Lois Williams is Radio New Zealand's Northland reporter. In part three of Te Reo o te Raki, Voices of the North Lois sits down with river patrol ranger Millan Ruka to talk about his life.
As a teenager Millan fought for boxing titles. Today he fights for the health of Northland's rivers.
It's five years since Millan Ruka stood on the banks of the Wairua River with his 80 year old uncle Henry - and realised what he'd lost. The awa (river) he'd swam in and fished as a boy had turned into a sewer. After years of working overseas as a builder and project manager he'd come home to Whangarei to find intensive dairy farming had polluted the once-pristine waters.
"We just stood beside the river and couldn't believe how bad it was. It was stagnant, red and green and brown in colour, and this was on a fine day when there wasn't sediment running. And it was paru - you could smell it, you know? It was so full of agricultural run-off. We sort of stood there looking at where uncle used to swim and bathe. And I thought I've got to find out what's causing it" - Millan Ruka
It was a moment that changed his life. Instead of winding down to a comfortable semi-retirement with time for his dual passions of horse-trekking and kayaking, Millan found himself at the age of 60 with a new and arduous mission - to clean up the rivers. Being a practical sort of bloke he started with the basics, good gear. He spent more than a hundred thousand dollars of his retirement savings on an American riverboat, a truck to tow it and and a trailer with launching gear. He bought a camera with GPS function, and he and Uncle Henry, now in his 80s, set about documenting the damage, paddling and motoring up and down the waterways of his childhood and filming what they saw.
He was not prepared for what he saw. Cows grazed the unfenced banks, roamed the stream beds and defecated in the water that carried their waste all the way to the Kaipara harbour. Millan began bombarding the Northland Regional Council with highly detailed river reports showing the degradation, and the locations mapped by GPS. Eventually people sat up and took notice.
"The first day coming down the Whakapara, from where the old whanau homestead was, I couldn't believe it. There was cow crap, urine, mud everywhere , just a foul stench all the way down" - Millan Ruka
Members of Millan Ruka's hapu, Te Uriroroi, Te Parawhau and Te Mahurehure, had been working quietly for years to protect their awa, and persuade farmers to fence off their stock, with success in some cases. But the efforts of the lone river crusader, spending his savings to confront the powers-that-be with the unpalatable truth about dirty dairy, captured the public's attention and pricked the council's conscience. Council began subsidising fences, and as Fonterra brought more pressure to bear on dairy farmers to clean up, more fences and hotwires started appearing along the riverbanks. And Millan Ruka was able to secure some funding to continue his work from conservation sources. He says his job is far from done - there are still stretches of the rivers that are unprotected and there's no clean stream accord for cattle farmers. In catchments like the Hatea beef cattle continue to pollute the water that flows into the Whangarei Falls and the harbour where the Whangarei Council has spent $60 million on sewerage systems to keep out human waste. That's a target Millan Ruka now has in his sights.

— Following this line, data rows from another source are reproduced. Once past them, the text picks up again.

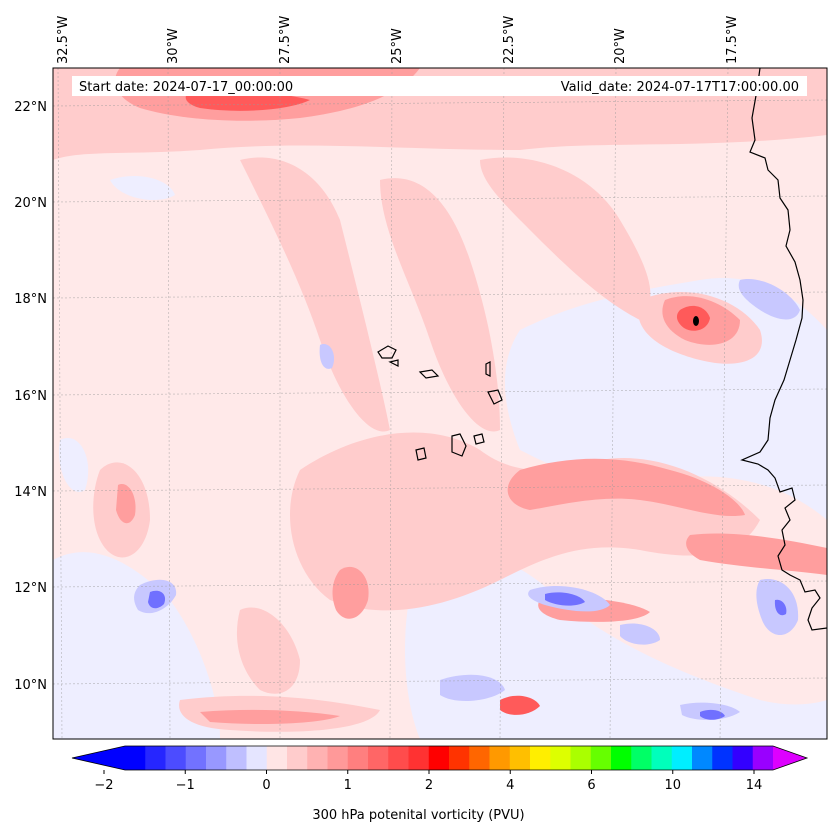  I want to click on colorbar-tick-label: 1, so click(348, 786).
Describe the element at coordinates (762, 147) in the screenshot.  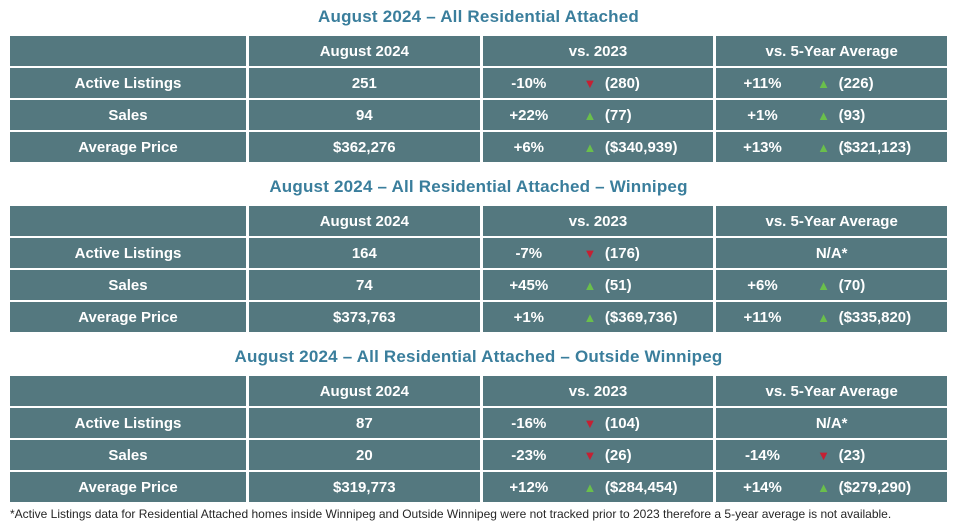
I see `pct-change: +13%` at that location.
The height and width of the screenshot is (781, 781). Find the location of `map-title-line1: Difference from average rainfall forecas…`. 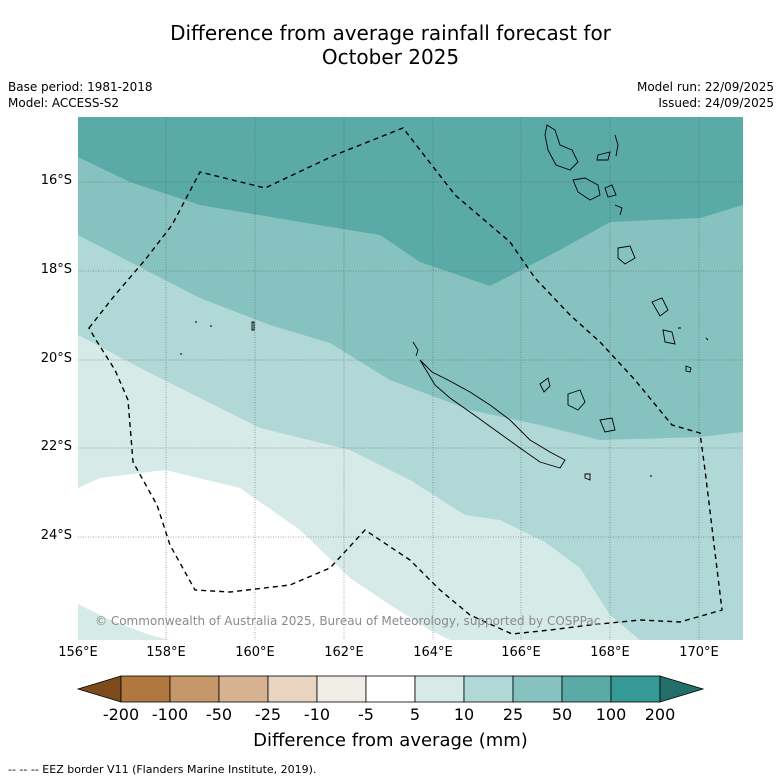

map-title-line1: Difference from average rainfall forecas… is located at coordinates (390, 33).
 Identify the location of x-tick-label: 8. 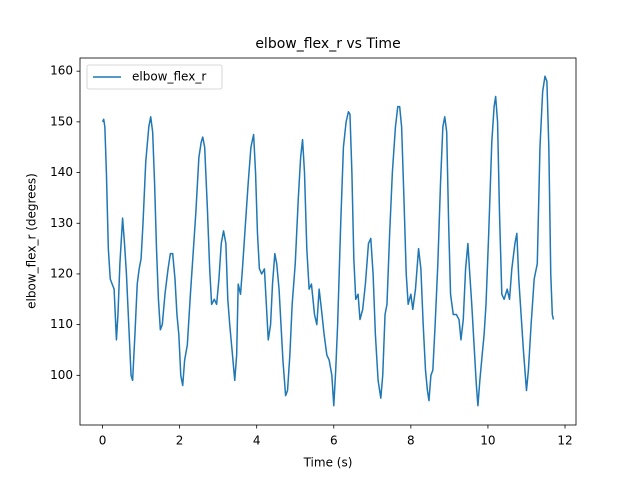
(411, 441).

"I was starting to peel an orange, and then I realised how dirty my body was, my clothing, my waka and I just didn't feel clean enough, you know, to eat my kai. And, yeah, I started to cry on that day. Because of the enormity of it all" - Millan Ruka (on the first time he patrolled the river in 2010)
He says he's stubborn, and a cowboy from way back. His backstory reveals he's also extremely resourceful.

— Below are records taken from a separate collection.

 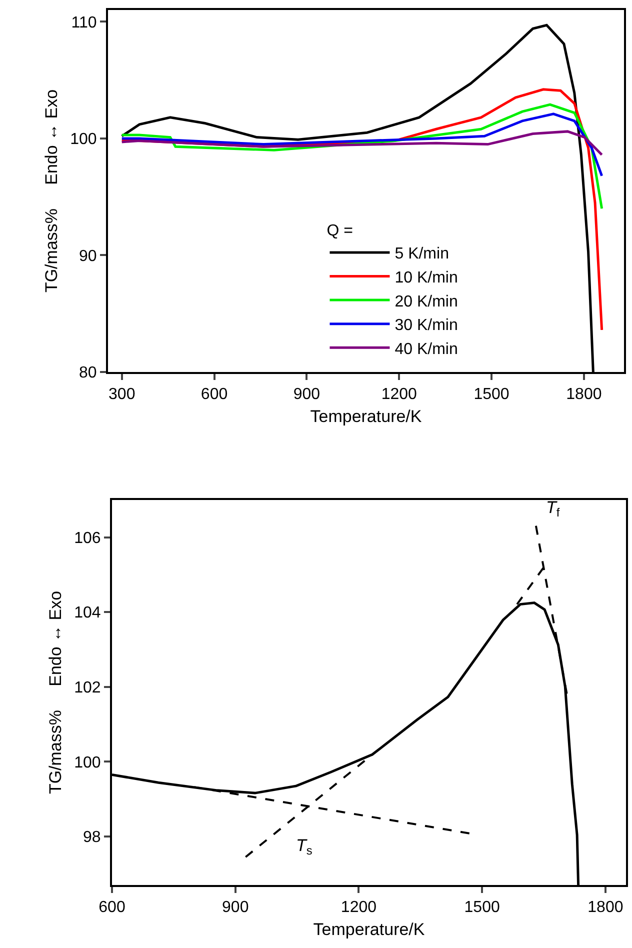 I want to click on legend-label: 10 K/min, so click(x=426, y=278).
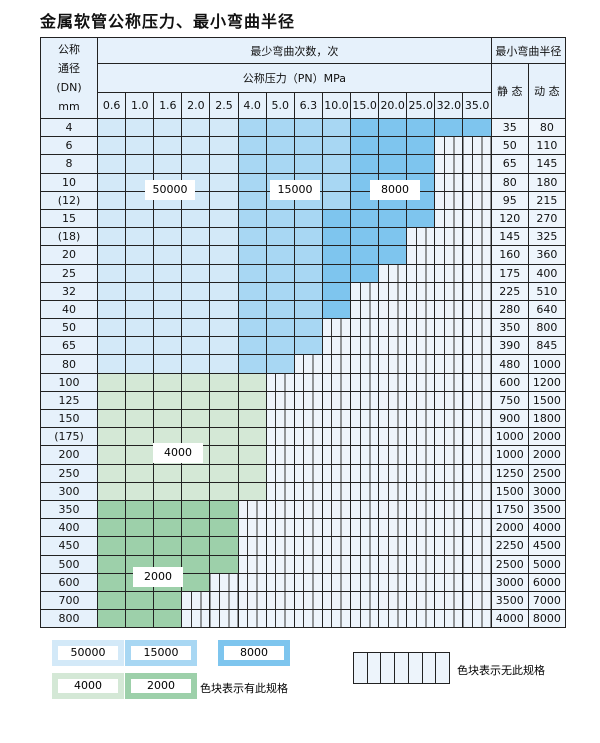 This screenshot has width=600, height=743. What do you see at coordinates (449, 106) in the screenshot?
I see `pressure-column-header: 32.0` at bounding box center [449, 106].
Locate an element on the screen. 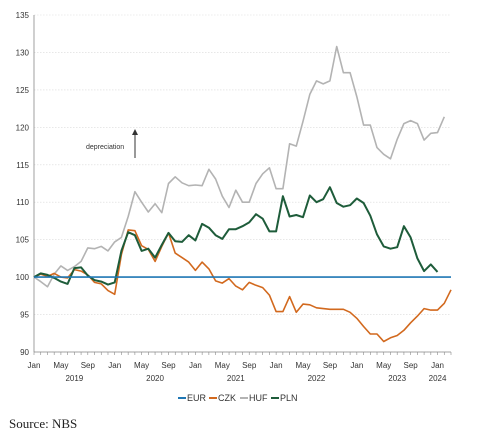 The height and width of the screenshot is (443, 483). annotation-depreciation: depreciation is located at coordinates (105, 148).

He left school at 14, worked with his father as a house-painter and hawker, and trained in his teens as a boxer, representing New Zealand. He joined the Merchant Navy, left it it to marry and bluffed his way onto construction sites to learn carpentry. He became a self-employed builder in Whangarei despite a lack of formal training, building one of the city's first pole houses - still standing today. And he went on to supervise major construction projects in places like Papua New Guinea before he finally qualified as a builder in his 50s, going on to become a building industry certifier .
These days he indulges his inner cowboy by organising horse-trekking trips to places like Texas.This is clearly not a man who quits. Perhaps the whakatauki Ko Au te Awa, Ko te Awa Ko Au (I am the River, and the River is me) reflects the hard work, stamina and unwavering determination of Millan Ruka.